SOURCE MATERIAL.
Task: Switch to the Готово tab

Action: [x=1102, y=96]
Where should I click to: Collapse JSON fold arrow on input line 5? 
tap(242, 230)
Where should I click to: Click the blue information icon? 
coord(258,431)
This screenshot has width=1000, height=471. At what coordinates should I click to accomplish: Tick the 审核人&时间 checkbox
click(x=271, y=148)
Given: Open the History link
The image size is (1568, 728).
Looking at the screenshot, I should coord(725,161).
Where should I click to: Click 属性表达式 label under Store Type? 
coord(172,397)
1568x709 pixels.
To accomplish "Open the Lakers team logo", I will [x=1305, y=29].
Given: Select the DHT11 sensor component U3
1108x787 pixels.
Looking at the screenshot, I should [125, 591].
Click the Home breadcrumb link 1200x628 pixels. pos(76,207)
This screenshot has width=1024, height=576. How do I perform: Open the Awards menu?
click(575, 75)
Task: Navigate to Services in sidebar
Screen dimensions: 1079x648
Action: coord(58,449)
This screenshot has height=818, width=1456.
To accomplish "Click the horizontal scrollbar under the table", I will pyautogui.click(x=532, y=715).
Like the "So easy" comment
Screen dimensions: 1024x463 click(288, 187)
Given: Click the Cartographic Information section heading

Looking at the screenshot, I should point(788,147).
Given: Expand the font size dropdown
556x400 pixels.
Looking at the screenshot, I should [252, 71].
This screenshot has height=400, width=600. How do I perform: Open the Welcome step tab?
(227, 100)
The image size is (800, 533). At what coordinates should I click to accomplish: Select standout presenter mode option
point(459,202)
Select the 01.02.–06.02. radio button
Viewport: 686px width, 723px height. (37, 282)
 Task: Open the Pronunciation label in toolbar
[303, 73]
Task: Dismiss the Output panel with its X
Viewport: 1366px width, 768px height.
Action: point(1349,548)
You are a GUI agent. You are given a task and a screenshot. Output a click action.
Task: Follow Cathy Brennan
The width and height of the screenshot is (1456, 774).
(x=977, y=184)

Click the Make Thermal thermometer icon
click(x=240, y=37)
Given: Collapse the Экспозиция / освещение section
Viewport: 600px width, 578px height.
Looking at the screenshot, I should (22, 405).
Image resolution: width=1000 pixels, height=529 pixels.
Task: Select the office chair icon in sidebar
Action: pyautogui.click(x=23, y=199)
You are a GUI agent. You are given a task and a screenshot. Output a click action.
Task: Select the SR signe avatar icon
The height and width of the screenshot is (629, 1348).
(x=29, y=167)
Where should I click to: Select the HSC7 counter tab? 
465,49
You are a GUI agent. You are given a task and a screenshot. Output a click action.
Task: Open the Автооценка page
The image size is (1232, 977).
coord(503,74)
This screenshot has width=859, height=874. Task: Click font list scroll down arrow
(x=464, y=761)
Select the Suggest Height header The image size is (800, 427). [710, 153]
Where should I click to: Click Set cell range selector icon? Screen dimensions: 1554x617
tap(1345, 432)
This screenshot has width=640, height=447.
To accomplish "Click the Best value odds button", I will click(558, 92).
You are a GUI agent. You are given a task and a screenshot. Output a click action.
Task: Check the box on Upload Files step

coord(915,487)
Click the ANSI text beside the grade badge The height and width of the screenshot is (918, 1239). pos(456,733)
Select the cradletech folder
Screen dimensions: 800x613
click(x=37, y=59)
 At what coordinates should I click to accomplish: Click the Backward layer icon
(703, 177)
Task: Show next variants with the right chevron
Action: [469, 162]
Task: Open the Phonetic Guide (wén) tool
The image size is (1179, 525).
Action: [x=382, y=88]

INSTRUCTIONS FOR THE TASK. The whole listing is to be transcribed exactly.

RESPONSE TO THE TASK.
Task: Switch to the Готово tab

Action: [x=1102, y=96]
Where should I click to: Collapse JSON fold arrow on input line 5? 
tap(242, 230)
Where should I click to: Click the blue information icon? 
coord(258,431)
This screenshot has width=1000, height=471. At what coordinates should I click to accomplish: Tick the 审核人&时间 checkbox
click(x=271, y=148)
Given: Open the History link
The image size is (1568, 728).
Looking at the screenshot, I should coord(725,161).
Where should I click to: Click 属性表达式 label under Store Type? 
coord(172,397)
1568x709 pixels.
To accomplish "Open the Lakers team logo", I will [x=1305, y=29].
Given: Select the DHT11 sensor component U3
1108x787 pixels.
Looking at the screenshot, I should [125, 591].
Click the Home breadcrumb link 1200x628 pixels. pos(76,207)
This screenshot has width=1024, height=576. How do I perform: Open the Awards menu?
click(575, 75)
Task: Navigate to Services in sidebar
Screen dimensions: 1079x648
Action: coord(58,449)
This screenshot has height=818, width=1456.
To accomplish "Click the horizontal scrollbar under the table", I will pyautogui.click(x=532, y=715).
Like the "So easy" comment
Screen dimensions: 1024x463 click(288, 187)
Given: Click the Cartographic Information section heading

Looking at the screenshot, I should point(788,147).
Given: Expand the font size dropdown
556x400 pixels.
Looking at the screenshot, I should [252, 71].
This screenshot has height=400, width=600. How do I perform: Open the Welcome step tab?
(227, 100)
The image size is (800, 533). At what coordinates should I click to accomplish: Select standout presenter mode option
point(459,202)
Select the 01.02.–06.02. radio button
Viewport: 686px width, 723px height. (37, 282)
 Task: Open the Pronunciation label in toolbar
[303, 73]
Task: Dismiss the Output panel with its X
Viewport: 1366px width, 768px height.
Action: point(1349,548)
You are a GUI agent. You are given a task and a screenshot. Output a click action.
Task: Follow Cathy Brennan
The width and height of the screenshot is (1456, 774).
(x=977, y=184)

Click the Make Thermal thermometer icon
click(x=240, y=37)
Given: Collapse the Экспозиция / освещение section
Viewport: 600px width, 578px height.
Looking at the screenshot, I should (22, 405).
Image resolution: width=1000 pixels, height=529 pixels.
Task: Select the office chair icon in sidebar
Action: pyautogui.click(x=23, y=199)
You are a GUI agent. You are given a task and a screenshot. Output a click action.
Task: Select the SR signe avatar icon
The height and width of the screenshot is (629, 1348).
(x=29, y=167)
Where should I click to: Select the HSC7 counter tab? 
465,49
You are a GUI agent. You are given a task and a screenshot. Output a click action.
Task: Open the Автооценка page
The image size is (1232, 977).
coord(503,74)
This screenshot has width=859, height=874. Task: Click font list scroll down arrow
(x=464, y=761)
Select the Suggest Height header The image size is (800, 427). [710, 153]
Where should I click to: Click Set cell range selector icon? Screen dimensions: 1554x617
tap(1345, 432)
This screenshot has width=640, height=447.
To accomplish "Click the Best value odds button", I will click(558, 92).
You are a GUI agent. You are given a task and a screenshot. Output a click action.
Task: Check the box on Upload Files step

coord(915,487)
Click the ANSI text beside the grade badge The height and width of the screenshot is (918, 1239). pos(456,733)
Select the cradletech folder
Screen dimensions: 800x613
click(x=37, y=59)
 At what coordinates should I click to accomplish: Click the Backward layer icon
(703, 177)
Task: Show next variants with the right chevron
Action: [469, 162]
Task: Open the Phonetic Guide (wén) tool
The image size is (1179, 525).
Action: [x=382, y=88]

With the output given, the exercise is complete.